I ran into another issue dealing with reinterpret on bits (primitive) types.
julia> primitive type Foo 64 end
julia> struct Bar ; data::NTuple{8,UInt8} ; end
julia> reinterpret(Foo, 0x123456789abcdef0)
Foo(0x123456789abcdef0)julia> reinterpret(Bar, 0x123456789abcdef0)
ERROR: bitcast: target type not a leaf primitive type
Stacktrace:
[1] reinterpret(::Type{Bar}, ::UInt64) at ./essentials.jl:340
[2] top-level scopejulia> reinterpret(NTuple{8,UInt8}, 0x123456789abcdef0)
ERROR: bitcast: target type not a leaf primitive type
Stacktrace:
[1] reinterpret(::Type{NTuple{8,UInt8}}, ::UInt64) at ./essentials.jl:340
[2] top-level scopejulia> reinterpret(NTuple{8,UInt8}, [0x123456789abcdef0])
1-element reinterpret(NTuple{8,UInt8}, ::Array{UInt64,1}):
(0xf0, 0xde, 0xbc, 0x9a, 0x78, 0x56, 0x34, 0x12)
I wanted to know what is the rationale for allowing one, but not the other?
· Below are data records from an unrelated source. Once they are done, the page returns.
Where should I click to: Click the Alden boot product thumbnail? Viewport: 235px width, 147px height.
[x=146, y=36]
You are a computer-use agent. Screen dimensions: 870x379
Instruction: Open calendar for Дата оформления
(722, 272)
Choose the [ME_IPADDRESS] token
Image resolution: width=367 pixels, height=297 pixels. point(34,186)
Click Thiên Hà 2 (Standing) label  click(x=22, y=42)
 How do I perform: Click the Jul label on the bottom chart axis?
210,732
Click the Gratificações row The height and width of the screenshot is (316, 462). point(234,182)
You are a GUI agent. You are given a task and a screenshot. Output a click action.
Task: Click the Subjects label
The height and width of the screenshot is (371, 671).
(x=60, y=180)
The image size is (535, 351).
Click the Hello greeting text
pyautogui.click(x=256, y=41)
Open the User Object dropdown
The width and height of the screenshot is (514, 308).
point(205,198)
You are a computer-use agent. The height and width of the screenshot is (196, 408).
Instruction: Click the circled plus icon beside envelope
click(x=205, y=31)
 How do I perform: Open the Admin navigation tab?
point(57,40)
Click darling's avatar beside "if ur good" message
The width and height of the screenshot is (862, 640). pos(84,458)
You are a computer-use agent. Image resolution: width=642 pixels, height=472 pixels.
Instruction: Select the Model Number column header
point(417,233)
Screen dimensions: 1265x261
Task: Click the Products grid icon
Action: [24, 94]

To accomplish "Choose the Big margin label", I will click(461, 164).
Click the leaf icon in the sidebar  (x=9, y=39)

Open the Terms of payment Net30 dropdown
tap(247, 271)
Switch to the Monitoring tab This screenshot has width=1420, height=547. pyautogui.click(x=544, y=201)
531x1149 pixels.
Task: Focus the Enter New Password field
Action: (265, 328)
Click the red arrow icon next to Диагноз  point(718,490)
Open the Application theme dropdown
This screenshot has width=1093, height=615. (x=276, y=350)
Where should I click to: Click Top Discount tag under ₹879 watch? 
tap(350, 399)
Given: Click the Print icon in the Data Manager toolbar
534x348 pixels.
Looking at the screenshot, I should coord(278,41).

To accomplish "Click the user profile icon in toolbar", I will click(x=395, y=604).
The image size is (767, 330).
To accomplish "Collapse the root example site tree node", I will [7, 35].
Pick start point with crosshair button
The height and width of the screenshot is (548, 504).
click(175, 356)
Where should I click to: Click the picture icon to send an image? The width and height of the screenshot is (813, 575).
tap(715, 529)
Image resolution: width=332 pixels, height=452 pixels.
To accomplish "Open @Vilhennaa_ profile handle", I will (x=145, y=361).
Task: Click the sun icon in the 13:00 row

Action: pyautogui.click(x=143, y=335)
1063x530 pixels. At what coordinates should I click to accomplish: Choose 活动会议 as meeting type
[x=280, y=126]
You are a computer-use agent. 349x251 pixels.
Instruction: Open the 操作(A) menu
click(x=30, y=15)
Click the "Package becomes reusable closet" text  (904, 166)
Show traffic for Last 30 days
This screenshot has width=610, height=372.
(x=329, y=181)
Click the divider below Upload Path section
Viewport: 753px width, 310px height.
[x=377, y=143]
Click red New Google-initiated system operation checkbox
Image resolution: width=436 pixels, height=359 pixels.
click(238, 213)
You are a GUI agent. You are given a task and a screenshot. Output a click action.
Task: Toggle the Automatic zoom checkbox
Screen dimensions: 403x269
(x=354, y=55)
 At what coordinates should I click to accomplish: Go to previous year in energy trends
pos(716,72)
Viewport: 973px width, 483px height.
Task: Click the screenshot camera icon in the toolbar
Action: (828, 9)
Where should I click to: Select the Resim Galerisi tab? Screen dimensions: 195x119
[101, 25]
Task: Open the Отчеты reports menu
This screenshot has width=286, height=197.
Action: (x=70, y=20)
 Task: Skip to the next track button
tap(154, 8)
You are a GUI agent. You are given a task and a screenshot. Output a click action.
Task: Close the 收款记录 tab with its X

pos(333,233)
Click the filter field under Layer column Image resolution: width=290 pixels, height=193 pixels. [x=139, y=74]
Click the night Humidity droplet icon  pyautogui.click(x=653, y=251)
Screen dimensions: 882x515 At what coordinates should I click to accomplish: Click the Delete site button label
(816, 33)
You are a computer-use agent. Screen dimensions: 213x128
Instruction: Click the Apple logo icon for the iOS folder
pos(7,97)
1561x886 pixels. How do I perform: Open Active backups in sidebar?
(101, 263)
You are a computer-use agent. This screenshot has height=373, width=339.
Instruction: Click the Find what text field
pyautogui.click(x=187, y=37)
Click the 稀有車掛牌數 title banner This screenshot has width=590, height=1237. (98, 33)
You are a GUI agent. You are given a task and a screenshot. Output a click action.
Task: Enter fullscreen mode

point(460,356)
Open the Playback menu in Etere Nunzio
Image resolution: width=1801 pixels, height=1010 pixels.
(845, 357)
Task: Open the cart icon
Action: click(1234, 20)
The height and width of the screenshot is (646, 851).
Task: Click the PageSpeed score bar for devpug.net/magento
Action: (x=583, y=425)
It would be very useful to be able to take an instance of a primitive bits type (or an immutable struct) and reinterpret it as another primitive or immutable struct type of the same size, without having the performance overhead of having to place it into a vector just to be able to do the reinterpreting.